Question

A body of mass $m=1$ kg is moving in a medium and experiences a frictional force $F=-kv$, where $v$ is the speed of the body. The initial speed is $v_0=10\,\text{ms}^{-1}$ and after $10$ s, its energy becomes half of initial energy. Then, the value of $k$ is

• A. $10 \ln \sqrt{2}$
• B. $\ln \sqrt{2}$
• C. $\frac{\ln 2}{20}$
• D. $10 \ln 2$
• E. $\ln 2$

Hint:

If energy becomes half, velocity becomes $\frac{1}{\sqrt{2}}$ of its initial value. This is a common shortcut in exponential decay problems.

Answer 1

The Correct Option is C

Concept:
Force $F = ma = m \frac{dv}{dt}$. For $F = -kv$, we have a differential equation for velocity. Kinetic Energy $E = \frac{1}{2}mv^2$.

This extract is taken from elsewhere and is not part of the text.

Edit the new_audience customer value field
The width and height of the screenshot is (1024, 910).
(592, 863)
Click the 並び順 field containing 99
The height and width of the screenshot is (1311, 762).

Step 1: Solve for Velocity $v(t)$.
\[ m \frac{dv}{dt} = -kv \implies \frac{dv}{v} = -\frac{k}{m}dt \] Integrating from $v_0$ to $v$ and $0$ to $t$: \[ \ln\left(\frac{v}{v_0}\right) = -\frac{kt}{m} \implies v = v_0 e^{-kt/m} \]

Step 2: Use the Energy Condition.
Energy $E \propto v^2$. Given $E_{final} = \frac{1}{2}E_{initial}$: \[ \frac{1}{2}m v^2 = \frac{1}{2} \left( \frac{1}{2}m v_0^2 \right) \implies v^2 = \frac{v_0^2}{2} \implies v = \frac{v_0}{\sqrt{2}} \]

Step 3: Substitute values to find $k$.
At $t = 10$ s and $m = 1$ kg: \[ \frac{v_0}{\sqrt{2}} = v_0 e^{-k(10)/1} \implies \frac{1}{\sqrt{2}} = e^{-10k} \] Taking natural log: \[ \ln(2^{-1/2}) = -10k \implies -\frac{1}{2}\ln 2 = -10k \] \[ k = \frac{\ln 2}{20} \]